Once the line with "ユーザープロフィール (46, 2400)" is found in the entries below, repeat it and each following line exactly, up to and including the line with "Cookies policy (258, 2454)". Add no other lines.

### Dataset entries
━━━━━━━━━━
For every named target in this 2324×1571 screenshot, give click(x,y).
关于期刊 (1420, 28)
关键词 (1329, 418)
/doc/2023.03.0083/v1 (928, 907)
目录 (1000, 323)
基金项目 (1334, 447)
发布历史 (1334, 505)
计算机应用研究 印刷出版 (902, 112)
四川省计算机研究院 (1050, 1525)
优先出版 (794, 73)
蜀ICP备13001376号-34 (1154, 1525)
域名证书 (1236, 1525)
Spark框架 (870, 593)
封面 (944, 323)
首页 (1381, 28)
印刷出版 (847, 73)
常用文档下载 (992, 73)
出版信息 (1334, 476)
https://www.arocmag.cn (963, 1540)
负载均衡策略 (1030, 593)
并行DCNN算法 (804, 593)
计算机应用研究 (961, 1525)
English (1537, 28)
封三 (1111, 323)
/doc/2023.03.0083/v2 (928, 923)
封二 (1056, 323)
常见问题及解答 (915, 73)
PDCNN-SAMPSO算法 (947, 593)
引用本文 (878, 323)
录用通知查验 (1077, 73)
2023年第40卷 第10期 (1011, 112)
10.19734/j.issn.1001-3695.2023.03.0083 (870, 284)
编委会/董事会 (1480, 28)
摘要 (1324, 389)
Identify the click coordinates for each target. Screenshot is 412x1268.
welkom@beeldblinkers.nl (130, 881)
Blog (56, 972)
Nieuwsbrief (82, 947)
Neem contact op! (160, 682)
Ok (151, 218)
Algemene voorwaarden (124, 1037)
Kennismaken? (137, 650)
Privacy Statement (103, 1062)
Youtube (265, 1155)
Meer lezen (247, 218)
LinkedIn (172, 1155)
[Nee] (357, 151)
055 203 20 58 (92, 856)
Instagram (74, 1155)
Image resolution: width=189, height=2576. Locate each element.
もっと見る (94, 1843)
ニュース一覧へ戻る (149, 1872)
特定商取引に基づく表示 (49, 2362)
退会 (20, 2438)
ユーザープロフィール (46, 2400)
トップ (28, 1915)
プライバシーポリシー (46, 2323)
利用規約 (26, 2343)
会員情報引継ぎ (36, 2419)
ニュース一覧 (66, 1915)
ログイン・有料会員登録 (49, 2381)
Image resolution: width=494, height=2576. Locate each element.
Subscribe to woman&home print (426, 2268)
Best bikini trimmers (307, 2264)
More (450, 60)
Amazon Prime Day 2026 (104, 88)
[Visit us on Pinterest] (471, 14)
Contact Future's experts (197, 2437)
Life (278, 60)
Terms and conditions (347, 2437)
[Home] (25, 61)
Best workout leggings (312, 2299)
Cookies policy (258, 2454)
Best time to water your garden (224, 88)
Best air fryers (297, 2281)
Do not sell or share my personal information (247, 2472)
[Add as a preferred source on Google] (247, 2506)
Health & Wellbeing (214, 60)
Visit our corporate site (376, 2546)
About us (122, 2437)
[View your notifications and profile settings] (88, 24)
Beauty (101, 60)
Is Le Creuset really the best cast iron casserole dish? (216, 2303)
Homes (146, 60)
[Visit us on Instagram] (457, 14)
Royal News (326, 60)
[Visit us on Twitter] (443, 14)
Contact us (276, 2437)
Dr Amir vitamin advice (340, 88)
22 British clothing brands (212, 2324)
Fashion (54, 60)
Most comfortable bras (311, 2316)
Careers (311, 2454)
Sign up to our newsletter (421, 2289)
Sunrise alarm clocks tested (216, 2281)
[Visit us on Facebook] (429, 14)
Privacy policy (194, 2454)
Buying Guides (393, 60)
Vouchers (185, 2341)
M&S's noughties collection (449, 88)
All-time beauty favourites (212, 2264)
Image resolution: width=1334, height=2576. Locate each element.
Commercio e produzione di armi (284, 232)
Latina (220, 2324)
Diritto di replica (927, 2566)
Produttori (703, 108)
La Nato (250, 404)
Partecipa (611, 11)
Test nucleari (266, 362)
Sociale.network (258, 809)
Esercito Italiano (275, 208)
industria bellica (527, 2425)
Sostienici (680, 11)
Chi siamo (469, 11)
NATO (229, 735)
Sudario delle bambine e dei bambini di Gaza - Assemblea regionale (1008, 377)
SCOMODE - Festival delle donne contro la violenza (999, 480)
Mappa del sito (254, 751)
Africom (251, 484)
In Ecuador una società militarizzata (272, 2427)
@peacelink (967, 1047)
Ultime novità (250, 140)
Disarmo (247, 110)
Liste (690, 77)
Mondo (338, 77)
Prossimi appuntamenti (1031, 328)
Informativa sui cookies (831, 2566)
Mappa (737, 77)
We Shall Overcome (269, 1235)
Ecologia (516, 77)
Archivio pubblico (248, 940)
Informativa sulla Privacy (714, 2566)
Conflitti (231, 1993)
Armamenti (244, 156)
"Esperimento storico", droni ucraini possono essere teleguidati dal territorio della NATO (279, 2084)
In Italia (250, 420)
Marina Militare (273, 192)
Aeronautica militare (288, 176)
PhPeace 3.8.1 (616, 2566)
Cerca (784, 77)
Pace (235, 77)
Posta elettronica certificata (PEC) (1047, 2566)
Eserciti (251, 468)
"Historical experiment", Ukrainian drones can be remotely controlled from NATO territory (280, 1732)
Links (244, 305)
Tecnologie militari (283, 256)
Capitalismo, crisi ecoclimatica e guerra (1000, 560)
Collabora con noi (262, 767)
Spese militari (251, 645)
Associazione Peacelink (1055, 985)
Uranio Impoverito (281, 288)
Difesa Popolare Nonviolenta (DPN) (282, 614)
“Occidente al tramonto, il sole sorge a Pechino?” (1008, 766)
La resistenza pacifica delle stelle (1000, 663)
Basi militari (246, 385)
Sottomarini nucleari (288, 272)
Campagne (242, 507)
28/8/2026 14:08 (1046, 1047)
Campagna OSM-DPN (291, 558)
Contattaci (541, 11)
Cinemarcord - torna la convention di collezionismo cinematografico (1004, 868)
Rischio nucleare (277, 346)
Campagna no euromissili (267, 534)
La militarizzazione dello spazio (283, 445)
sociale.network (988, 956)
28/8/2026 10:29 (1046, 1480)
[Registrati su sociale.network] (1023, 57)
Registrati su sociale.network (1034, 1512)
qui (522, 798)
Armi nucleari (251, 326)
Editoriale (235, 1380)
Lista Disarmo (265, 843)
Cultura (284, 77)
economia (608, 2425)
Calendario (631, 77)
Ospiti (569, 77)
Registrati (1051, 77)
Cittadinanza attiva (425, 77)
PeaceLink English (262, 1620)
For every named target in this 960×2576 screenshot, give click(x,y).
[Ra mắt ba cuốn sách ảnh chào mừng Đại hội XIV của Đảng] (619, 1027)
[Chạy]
━━━━━━━━━━
### Answer box
ユーザープロフィール (46, 2400)
トップ (28, 1915)
プライバシーポリシー (46, 2323)
利用規約 (26, 2343)
会員情報引継ぎ (36, 2419)
ニュース一覧 (66, 1915)
ログイン・有料会員登録 (49, 2381)
Image resolution: width=494, height=2576. Locate each element.
Subscribe to woman&home print (426, 2268)
Best bikini trimmers (307, 2264)
More (450, 60)
Amazon Prime Day 2026 (104, 88)
[Visit us on Pinterest] (471, 14)
Contact Future's experts (197, 2437)
Life (278, 60)
Terms and conditions (347, 2437)
[Home] (25, 61)
Best workout leggings (312, 2299)
Cookies policy (258, 2454)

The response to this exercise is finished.